Exercise >>
Your task is to reproduce the listing exactly, without its images.

Extracted material >>
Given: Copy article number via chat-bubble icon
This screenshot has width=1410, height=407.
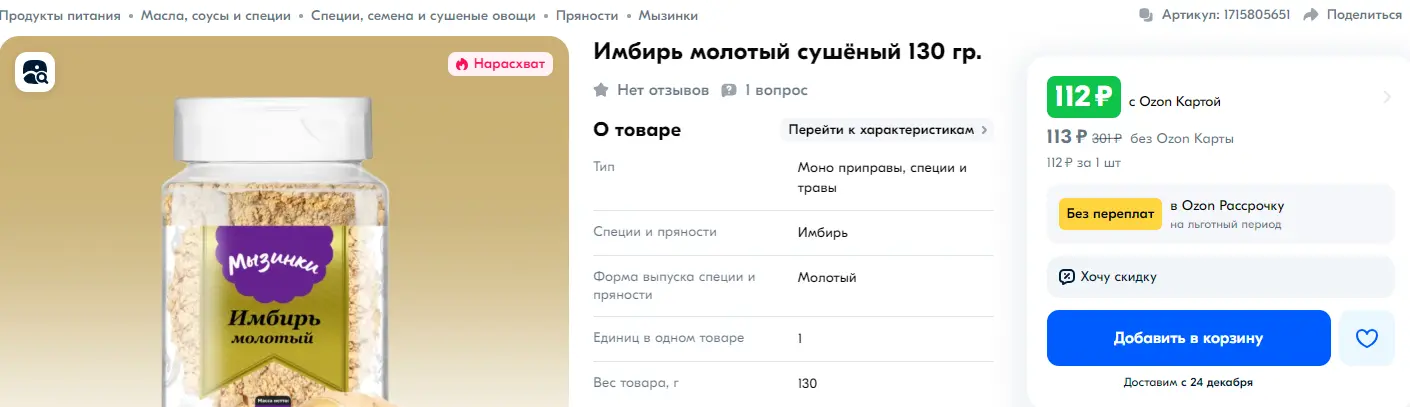Looking at the screenshot, I should (x=1146, y=15).
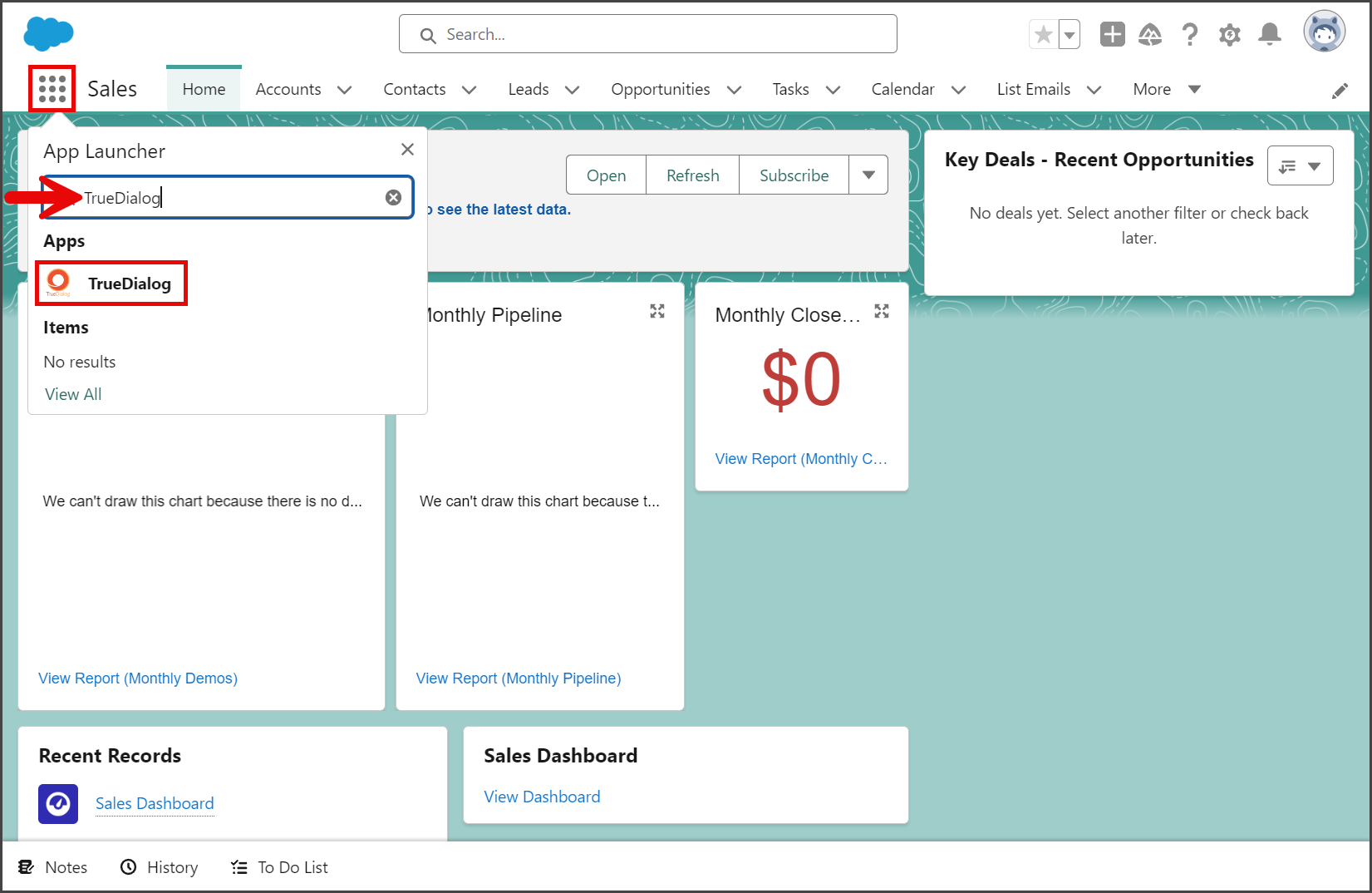
Task: Click the pencil edit navigation icon
Action: (1340, 91)
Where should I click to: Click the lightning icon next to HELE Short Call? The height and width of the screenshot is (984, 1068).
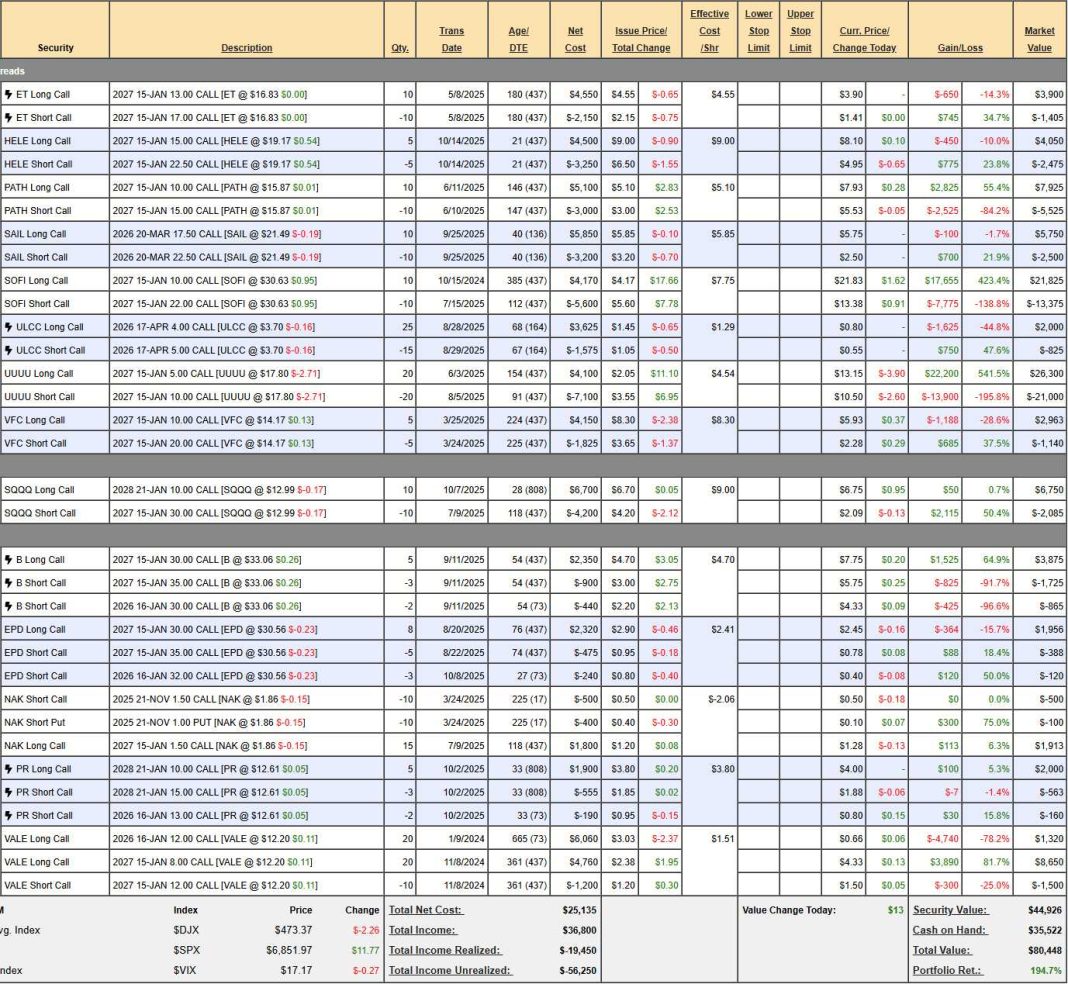[x=9, y=164]
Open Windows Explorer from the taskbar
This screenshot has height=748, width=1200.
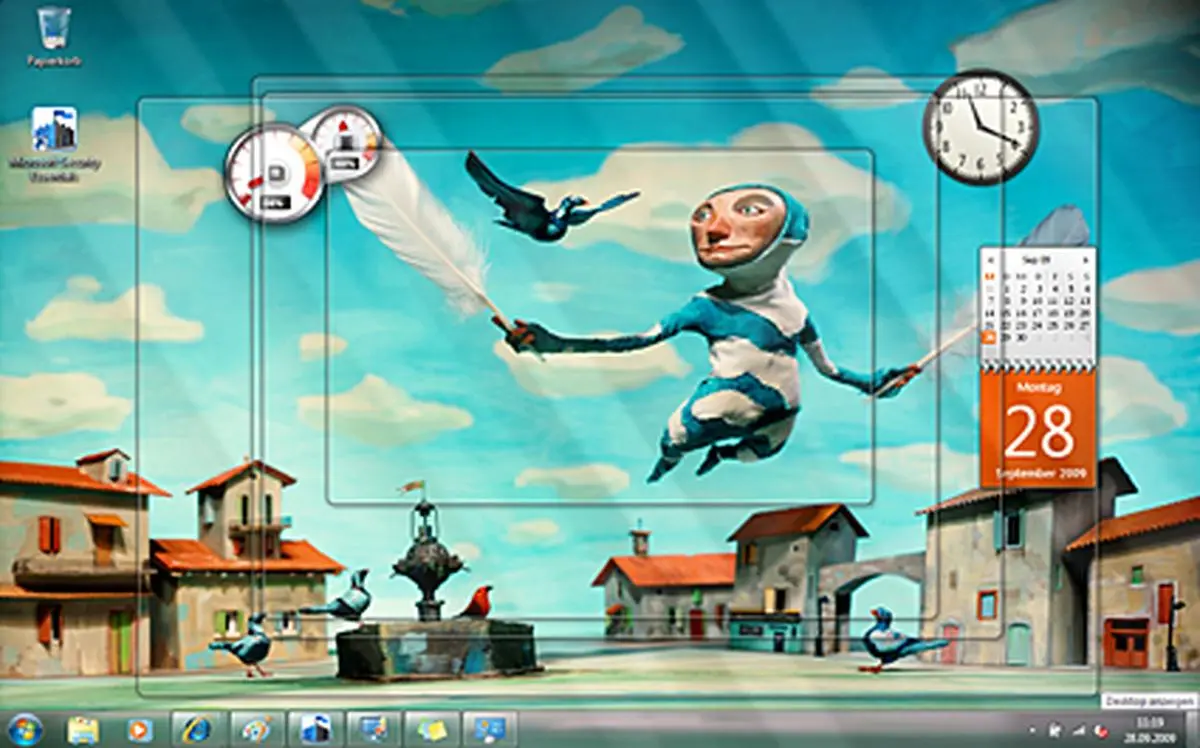click(83, 729)
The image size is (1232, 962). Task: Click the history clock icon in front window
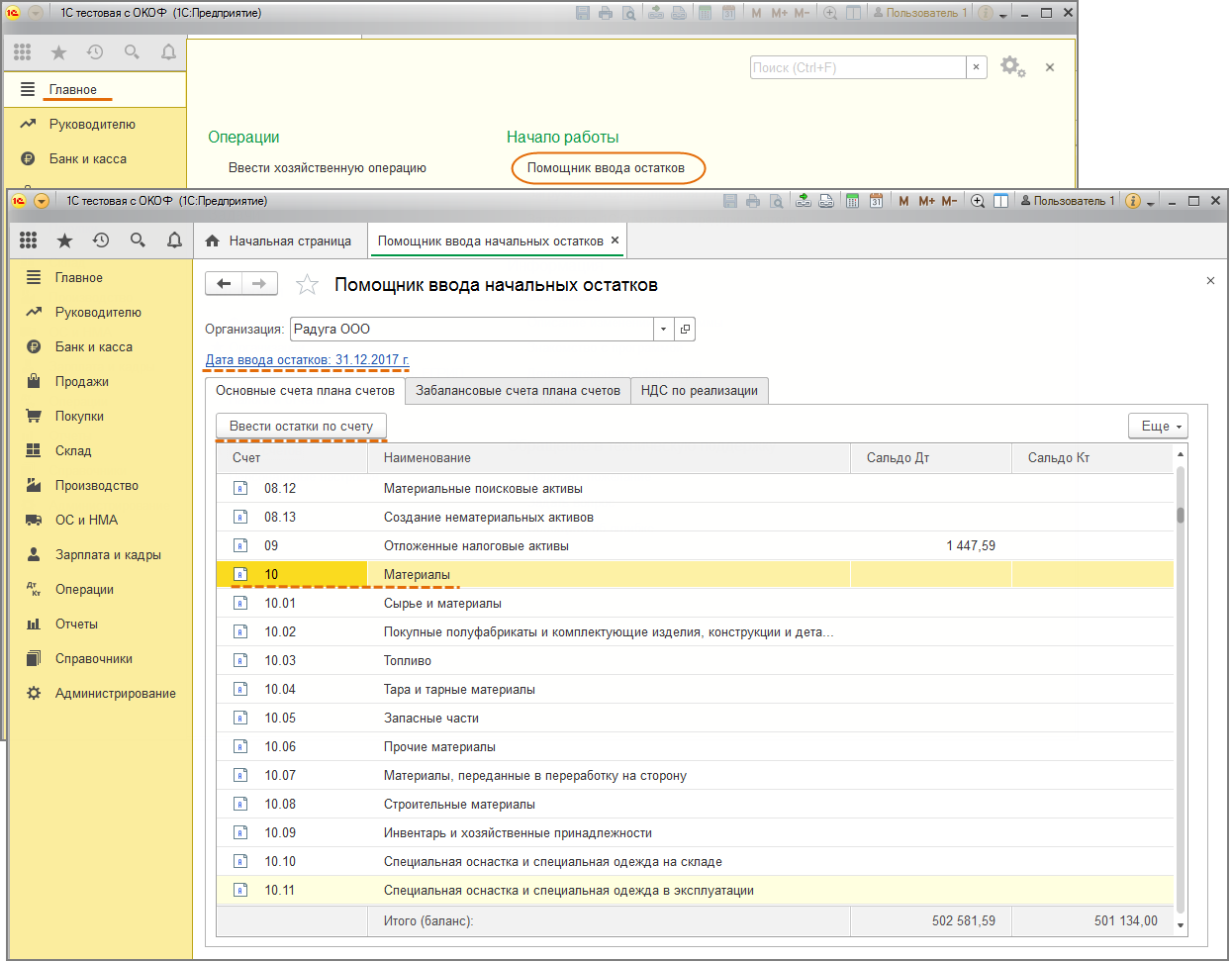pos(101,240)
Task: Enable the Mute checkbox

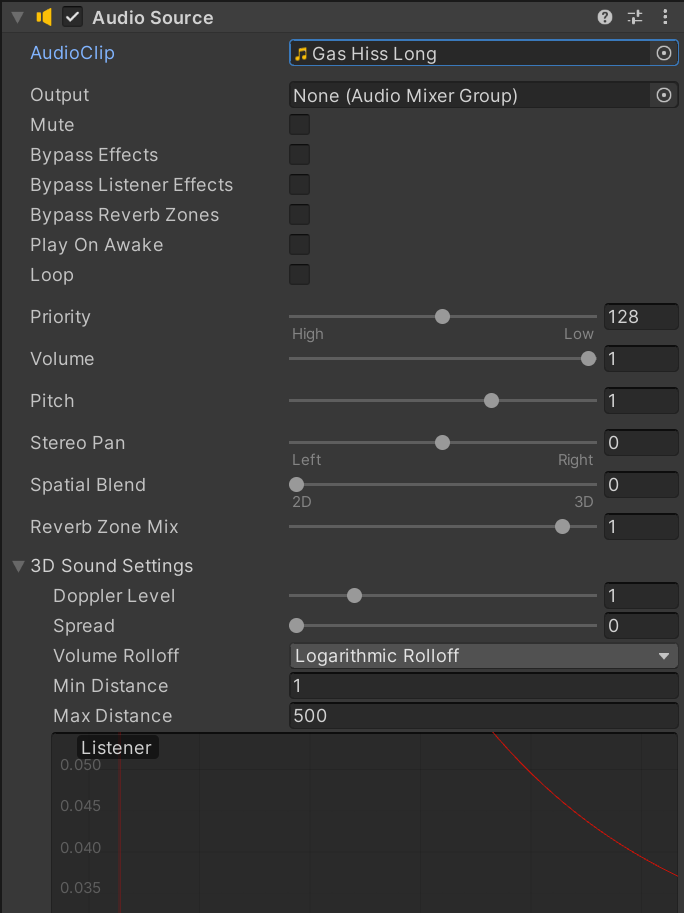Action: click(299, 125)
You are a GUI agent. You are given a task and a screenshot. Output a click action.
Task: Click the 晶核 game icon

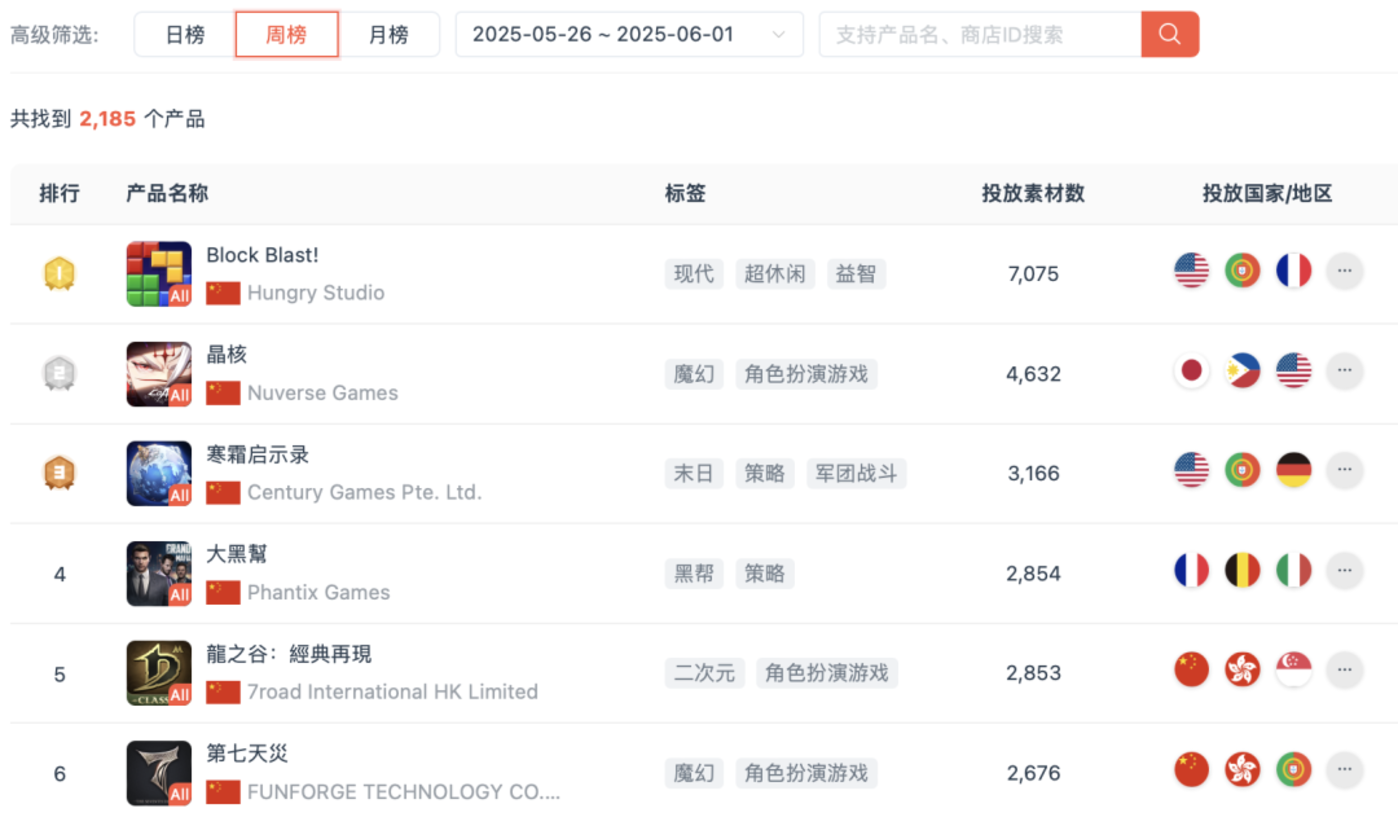(x=159, y=374)
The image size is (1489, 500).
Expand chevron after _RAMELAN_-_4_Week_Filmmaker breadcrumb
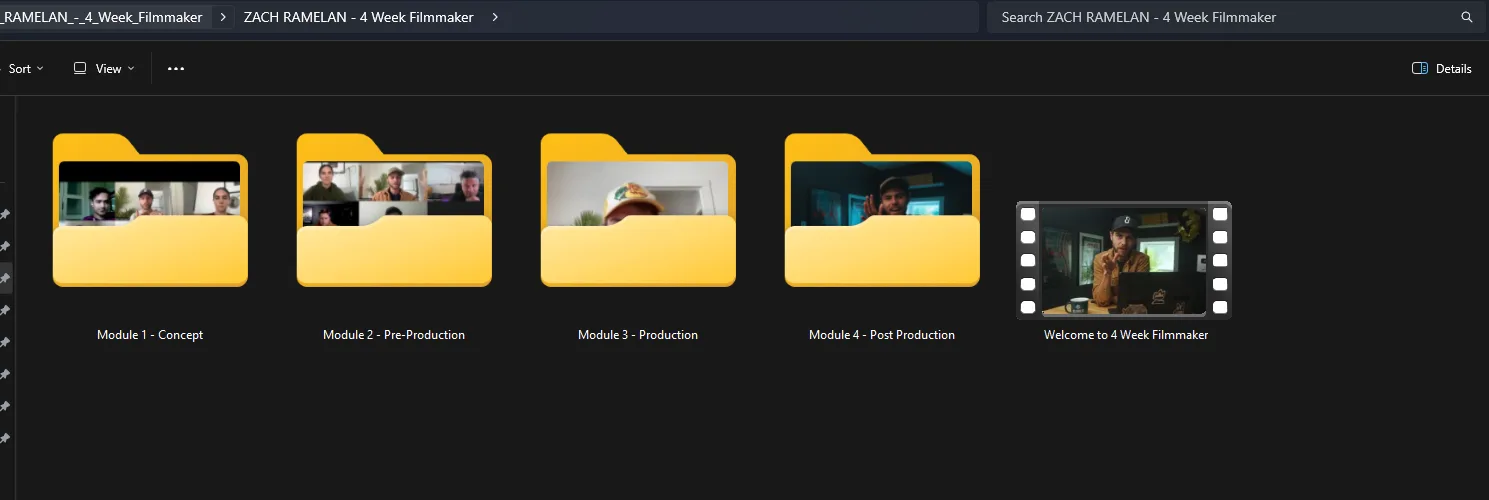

Output of the exercise >>
Given: Copy article number via chat-bubble icon
This screenshot has width=1410, height=407.
Looking at the screenshot, I should (x=1146, y=15).
Task: Click the pencil edit navigation icon
Action: (1340, 91)
Where should I click to: Click the lightning icon next to HELE Short Call? The height and width of the screenshot is (984, 1068).
[x=9, y=164]
Open Windows Explorer from the taskbar
This screenshot has height=748, width=1200.
click(83, 729)
The image size is (1232, 962). Task: Click the history clock icon in front window
pos(101,240)
Task: Enable the Mute checkbox

Action: click(299, 125)
You are a GUI agent. You are given a task and a screenshot. Output a click action.
Task: Click the 晶核 game icon

(x=159, y=374)
The image size is (1489, 500).
Expand chevron after _RAMELAN_-_4_Week_Filmmaker breadcrumb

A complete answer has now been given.